Remember the very early '90s? It was like the late '80s, but for some reason everyone started thinking about Seattle. Many of us still had our Nintendo Entertainment Systems, and some of us may have been lured into playing the game based on the Tom Cruise NASCARvaganza, Days of Thunder. You know, Top Gun in racecars.
If you remember the pain of playing that game, then this review should feel like a transposition of your old preteen rage into YouTube data. This Urinatingtree guy's right on the money, and I hope he didn't have an aneurysm making this. But I'd understand if he did.

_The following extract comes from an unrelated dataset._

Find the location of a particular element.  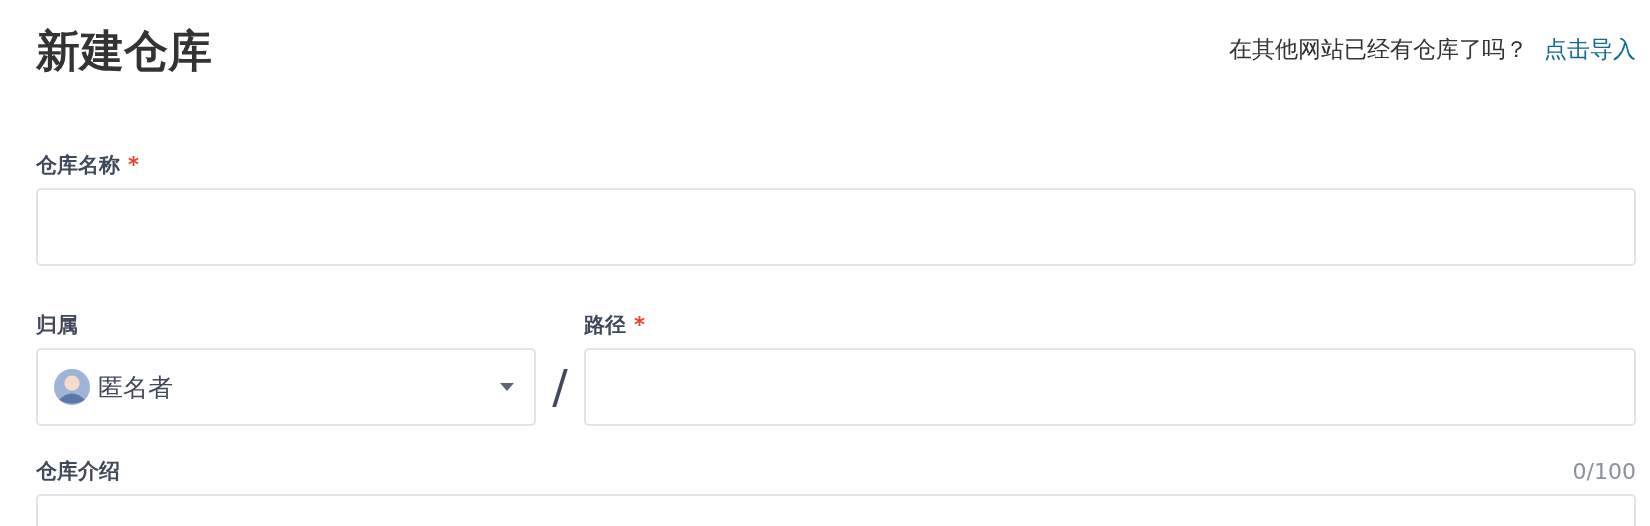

As an interesting aside, Roger Ebert had this to say about this movie, and most other Tom Cruise movies:
Days of Thunder is an entertaining example of what we might as well call the Tom Cruise Picture, since it assembles most of the same elements that worked in Top Gun, The Color of Money and Cocktail and runs them through the formula once again. Parts of the plot are beginning to wear out their welcome, but the key ingredients are still effective. They include:
1. The Cruise character, invariably a young and naive but naturally talented kid who could be the best, if ever he could tame his rambunctious spirit.
2. The Mentor, an older man who has done it himself and has been there before and knows talent when he sees it, and who has faith in the kid even when the kid screws up because his free spirit has gotten the best of him.
3. The Superior Woman, usually older, taller and more mature than the Cruise character, who functions as a Mentor for his spirit, while the male Mentor supervises his craft.
4. The Craft, which the gifted young man must master.
5. The Arena, in which the young man is tested.
6. The Arcana, consisting of the specialized knowledge and lore that the movie knows all about, and we get to learn.
7. The Trail, a journey to visit the principal places where the masters of the craft test one another.
8. The Proto-Enemy, the bad guy in the opening reels of the movie, who provides the hero with an opponent to practice on. At first the Cruise character and the Proto-Enemy dislike each other, but eventually through a baptism of fire they learn to love one another.
9. The Eventual Enemy, a real bad guy who turns up in the closing reels to provide the hero with a test of his skill, his learning ability, his love, his craft and his knowledge of the Arena and the Arcana.